第13話 かっこ悪い

 私たちは、二人で電車に乗って帰った。彼女は車内でほとんど眠っていたし、駅からの帰り道もずっと黙っている。私が少し前まで思っていた、東間凪子そのものの姿によく似ていた。


「凪子ちゃん、ごめんね。昨日も、本当は具合悪かったんでしょ?」

「……わたしから誘ったし、今日の配信があったんで、延期できなかったんですよ」

「そうだけどさ」

「センセイは悪くないんで、謝らないでくださいって」


 弱々しい声色に、彼女の物言いが重なる。


「……っていうか、家まで送ってもらわなくてもいいんですけど」

「熱でフラフラしてる教え子、放っておいて帰れるわけないでしょ」

「……そうですか」


 彼女はまた黙り込んだ。

 そうして、同じように黙り込んだ東間家にたどり着いた。


「今日、ご両親は?」

「夜まで出かけてるんです。帰り、遅くなるかもって言ってました」


 そんな風に言いながら、彼女はおぼつかない手つきでドアに鍵を刺そうとする。それを手伝ってやれば、熱で潤んだ黒い瞳が、こちらを見上げた。


「センセイ、わたし、かっこ悪い」

「え?」

「昨日から、ずっとそう」


 涙は溢れない。東間凪子は泣かない。それでも彼女は、悔しさを目元と声に滲ませる。


「こんなところ、見せたくなかったのに」


 気にしてないよ、と言えばいいのだろうか。かっこ悪くないよと、励ませばいいのだろうか。

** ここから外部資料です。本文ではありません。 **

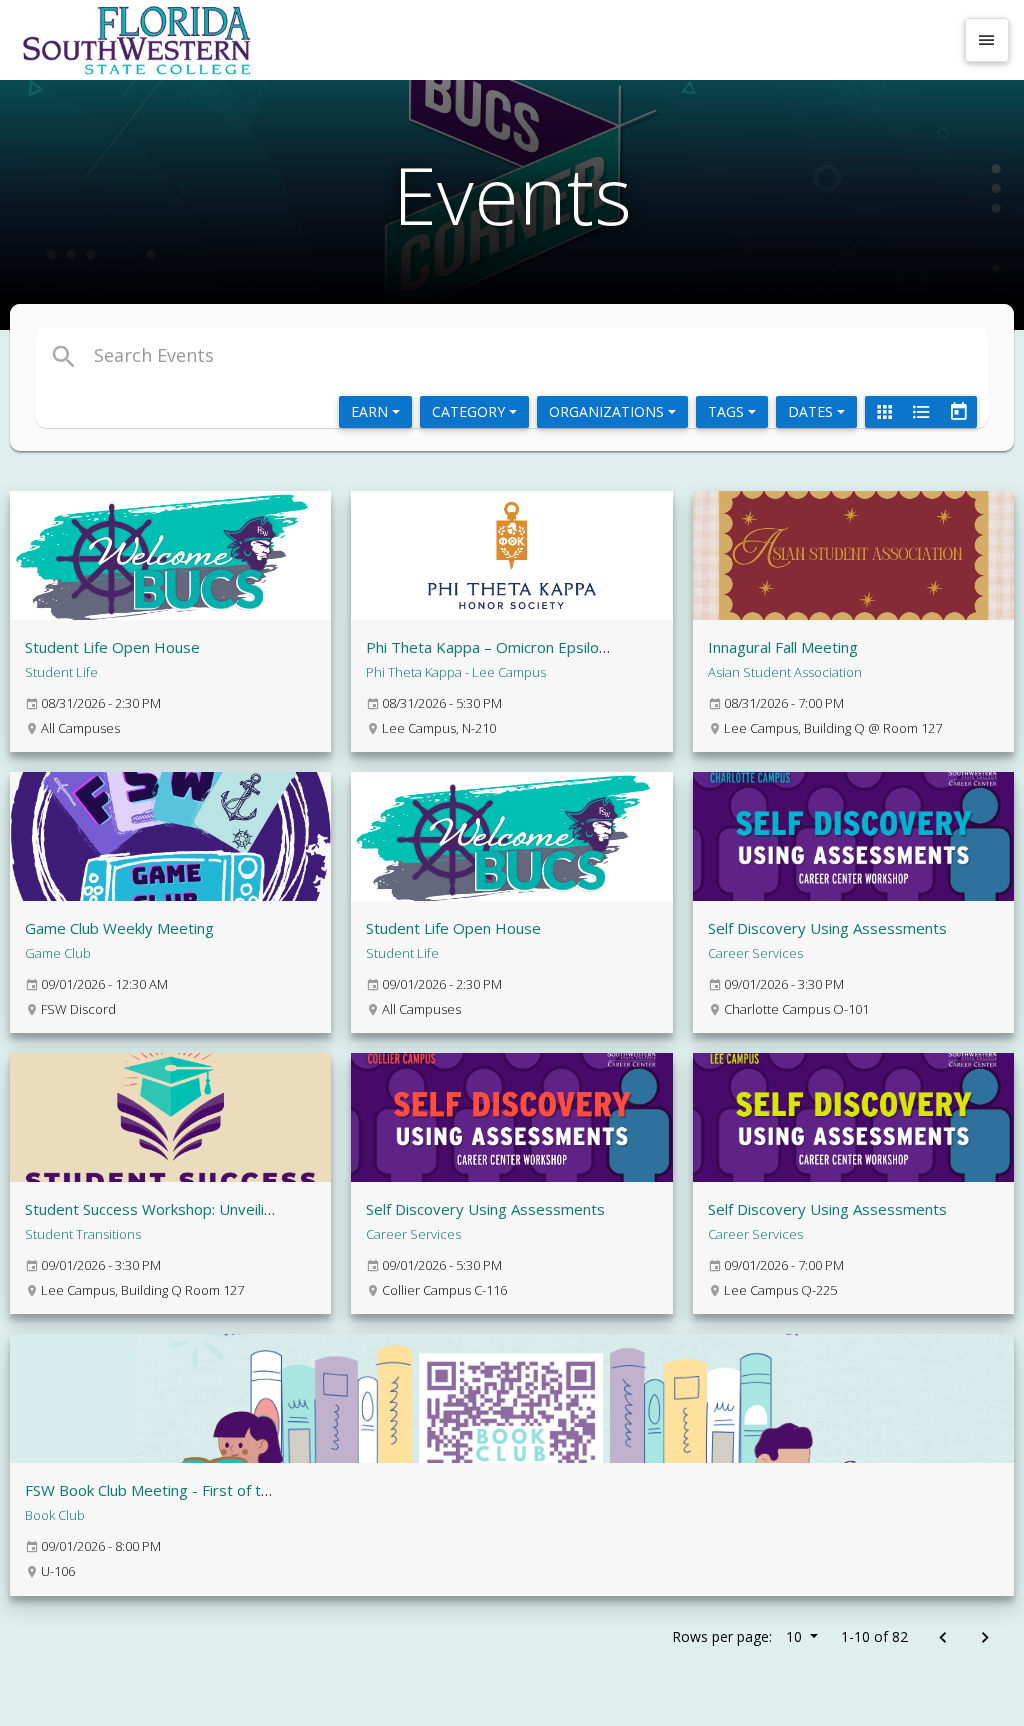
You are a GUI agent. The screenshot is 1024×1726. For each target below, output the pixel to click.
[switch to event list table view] (921, 412)
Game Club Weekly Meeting (119, 928)
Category (470, 411)
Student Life (61, 672)
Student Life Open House (112, 647)
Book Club (55, 1515)
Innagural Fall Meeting (783, 647)
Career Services (755, 953)
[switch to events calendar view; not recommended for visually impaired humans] (958, 412)
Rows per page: (737, 1636)
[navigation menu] (987, 40)
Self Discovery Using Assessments (827, 928)
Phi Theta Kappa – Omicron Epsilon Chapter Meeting (546, 647)
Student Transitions (83, 1234)
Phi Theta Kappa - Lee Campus (456, 672)
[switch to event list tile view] (884, 412)
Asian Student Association (785, 672)
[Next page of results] (984, 1638)
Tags (728, 411)
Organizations (608, 411)
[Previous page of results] (942, 1638)
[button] (355, 355)
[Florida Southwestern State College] (484, 40)
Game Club (58, 953)
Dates (812, 411)
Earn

 でも、どちらを言ったとしても、彼女は納得しないだろう。そう思った。

 

 玄関に座り込み、東間凪子は力なく靴を脱いでいる。

 だから、私は彼女の隣に座った。


「どんなにかっこ悪くても、私は嫌いにならないよ」

「……なにそれ」

「別にいいの。かっこ悪くて。だから、今日も寝るまで面倒見させて」


 なにそれ。

 同じように彼女はつぶやいて、幻みたいに立ち上がる。だから肩を貸してあげて、二階にある彼女の自室まで連れていく。

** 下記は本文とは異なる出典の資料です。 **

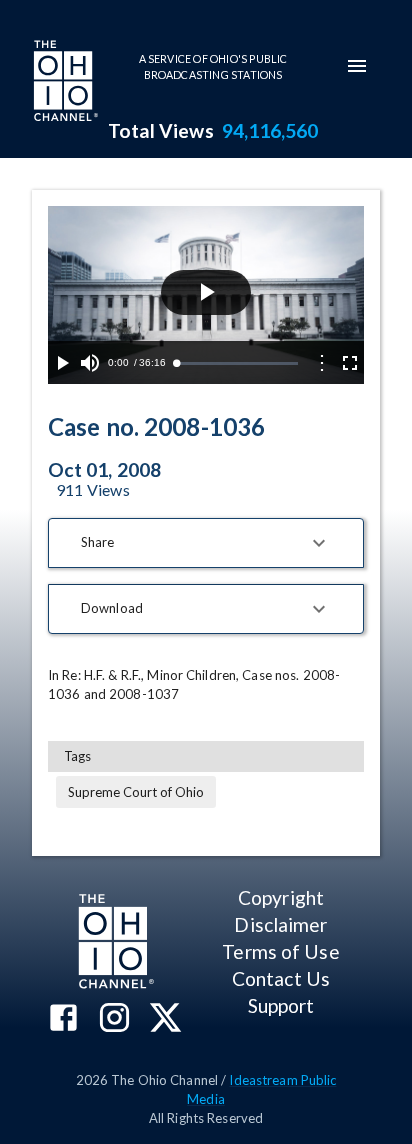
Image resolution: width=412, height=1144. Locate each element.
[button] (206, 543)
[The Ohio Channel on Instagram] (114, 1019)
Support (281, 1005)
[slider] (237, 363)
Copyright (281, 897)
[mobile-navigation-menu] (357, 66)
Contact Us (281, 978)
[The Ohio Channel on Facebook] (63, 1019)
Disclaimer (280, 924)
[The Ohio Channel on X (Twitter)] (165, 1019)
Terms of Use (280, 951)
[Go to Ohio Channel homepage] (64, 83)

 彼女が着替えている間に、冷蔵庫からペットボトルの水を拝借する。部屋に戻れば、既に東間凪子は蒲団の中にすっぽりと体を横たえて、じっとしていた。


「凪子ちゃん、水、ここに置いとくね」


 布団から目だけを出して、彼女がうなづいた。なんだか小さな子どもみたいで、つい、私は頭を撫でてしまう。


「……子どもじゃないんですけど」

「でもさ、頭撫でてもらうと眠くならない?」

「……知りません」

「まあまあ。試してみてよ」

 

 少し汗ばんだ東間凪子の頭を撫でてやる。彼女は、しばらくの間目を閉じていたけれど、ふと思い出したように目を開けた。


「ごめん、眠れない?」

「……そうじゃないです」

「何か食べる?」

「センセイ」

「ん?」


 彼女は口をパクパクと動かすけれど、肝心の言葉が聞こえなかった。だから、私は耳を寄せてみた。彼女の声が、聞こえるかと思って。


「センセイ」


 耳元で聞こえた声は、東間凪子のものだった。


 それが頬に触れた時。頬に触れたのが、唇だと分かった時。


「凪子ちゃん?」

「なんでもない!」


 彼女は勢いよく布団を頭までかぶって、なけなしの大声を上げたのだった。


「忘れて! おやすみ! ありがとう! もう寝る!」


 呆気に取られて、丸々と膨らんだ布団を眺めてみる。でも、そこから彼女が顔を出す気配はなかったので、私も「おやすみ」と言って、東間家を後にした。



 その日の夜、彼女から一通のメッセージが届いた。


『ありがとうございました。すみませんでした。全部忘れてください』


 だから私は、返事を書いた。


『やーだよ』

『え、やめてくださいよ。忘れろー』

『なんで?』


 少ししてから、返事が届いた。


『恥ずかしいからに決まってるでしょ!』


 大きな声で叫ぶ、あの音色が脳裏をよぎった。